▸ Task directions:
The required result is an exact copy of the lines from the one containing "دایرکت ادمین DirectAdmin (235, 394)" to the last line of the records, both ends included, without pictures.

▸ Information shown:
• • • •
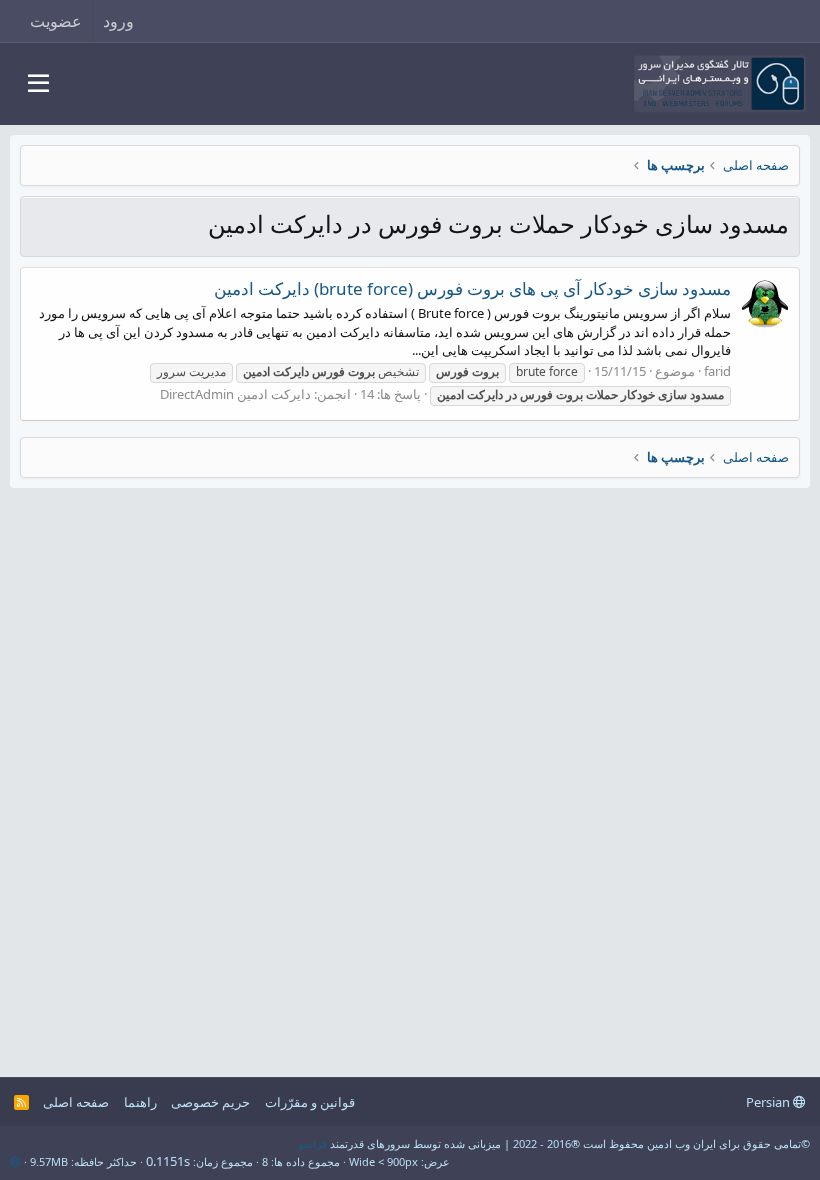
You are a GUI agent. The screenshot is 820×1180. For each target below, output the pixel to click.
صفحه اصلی (76, 1102)
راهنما (140, 1102)
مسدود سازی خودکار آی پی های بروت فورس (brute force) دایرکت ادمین (472, 288)
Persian (769, 1102)
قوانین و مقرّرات (310, 1102)
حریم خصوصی (210, 1102)
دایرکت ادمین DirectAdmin (235, 394)
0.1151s (168, 1161)
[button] (38, 84)
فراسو (312, 1143)
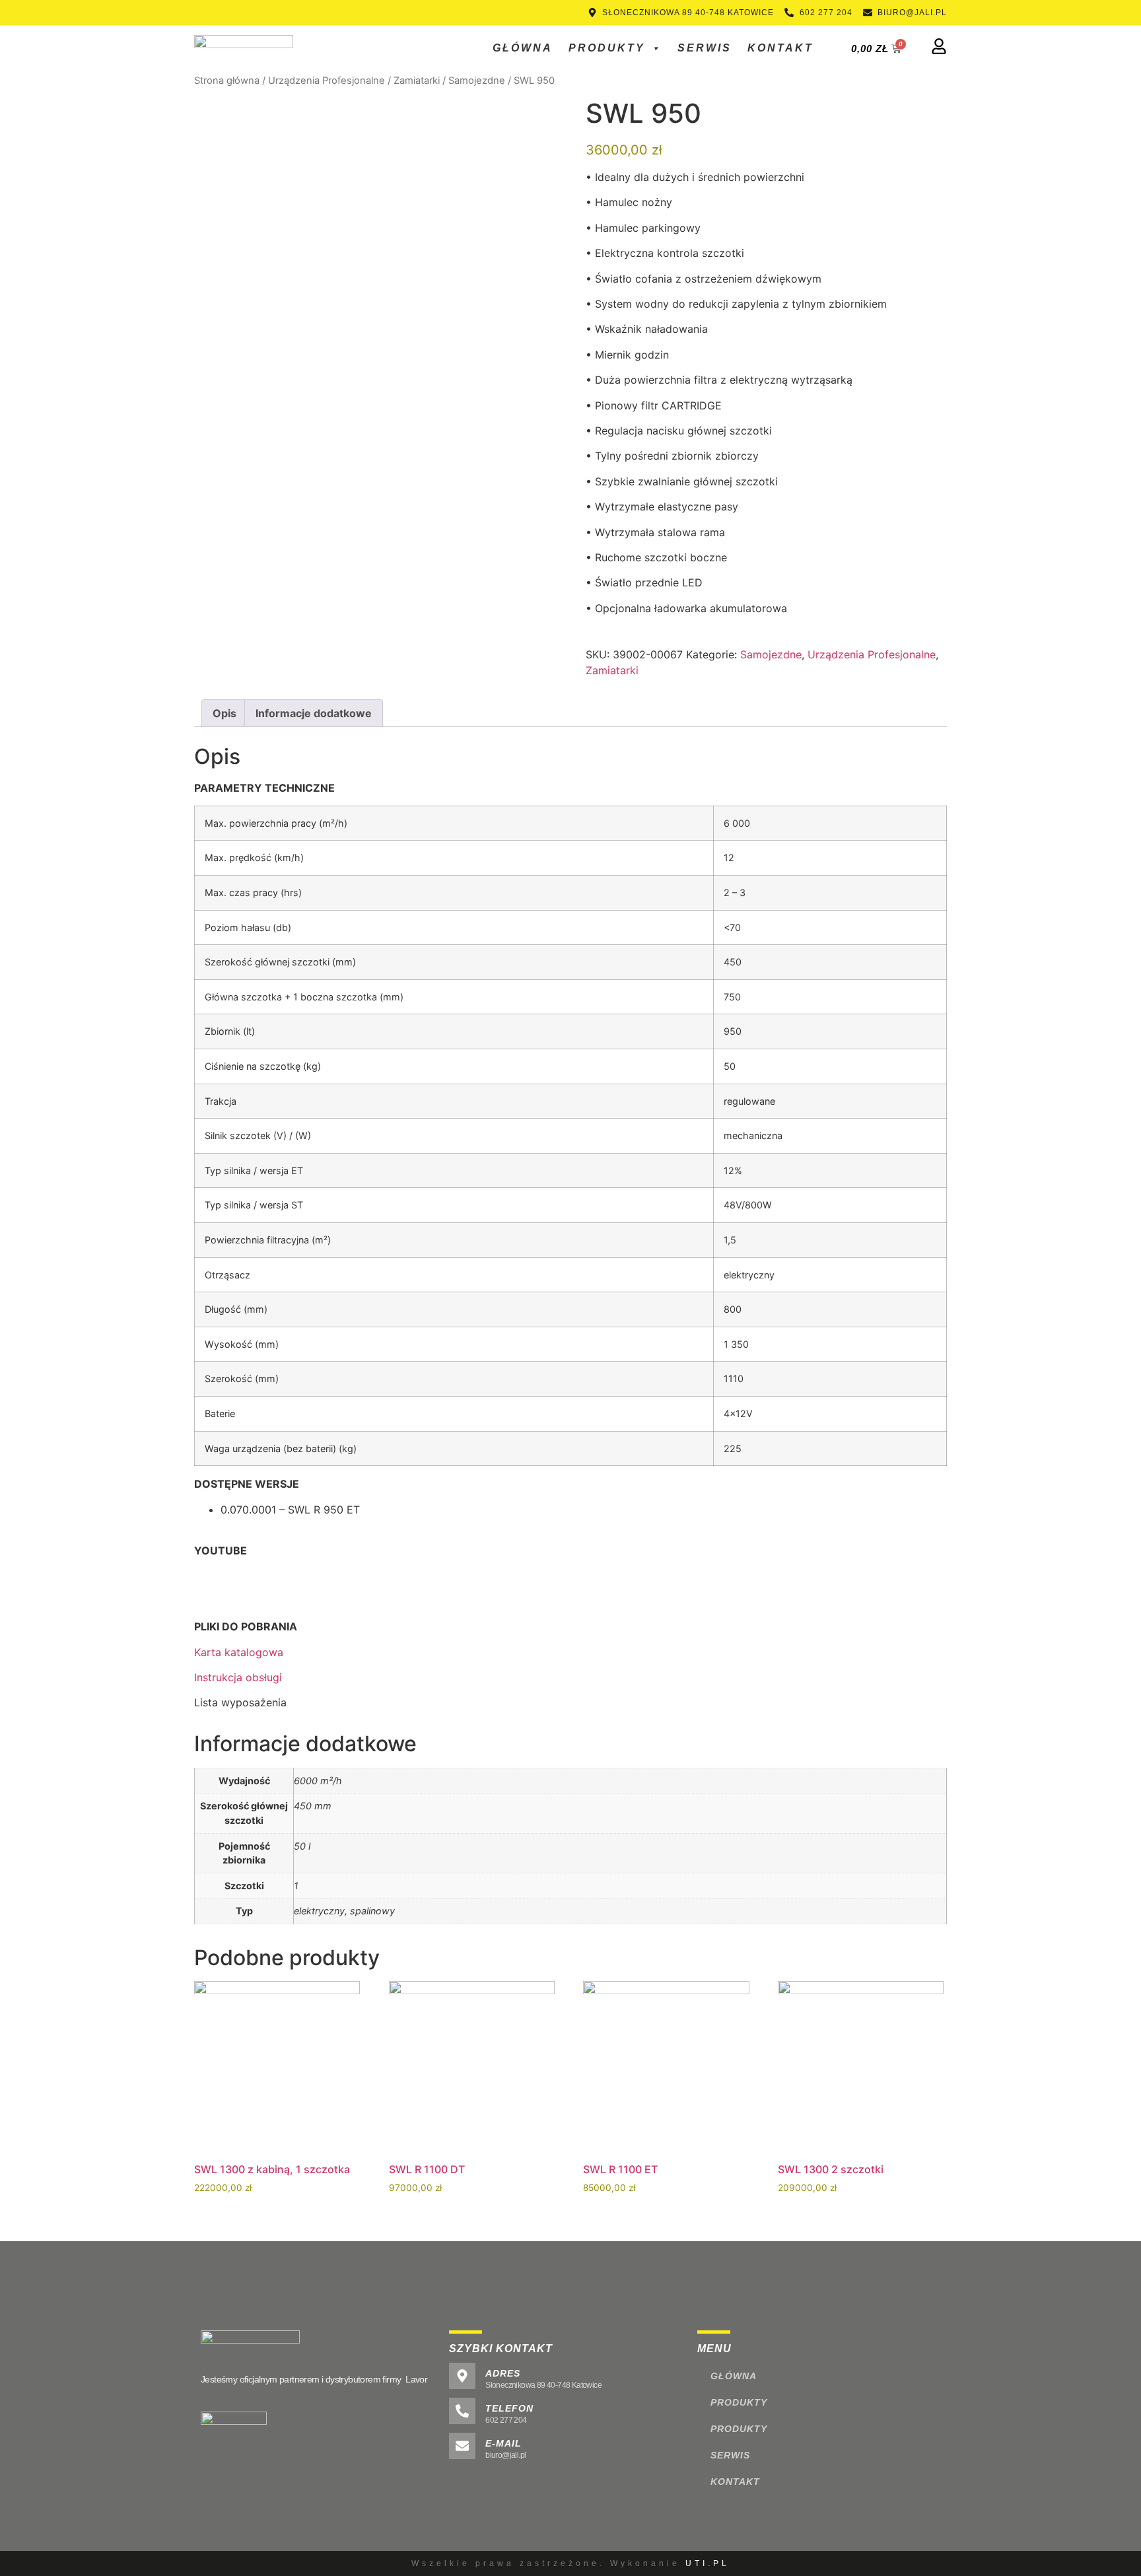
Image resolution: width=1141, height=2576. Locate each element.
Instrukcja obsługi (238, 1677)
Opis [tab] (224, 713)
• • • •
▸ Expected output:
دایرکت ادمین DirectAdmin (235, 394)
0.1151s (168, 1161)
[button] (38, 84)
فراسو (312, 1143)
Image resolution: width=1141, height=2576. Locate each element.
Instrukcja obsługi (238, 1677)
Opis [tab] (224, 713)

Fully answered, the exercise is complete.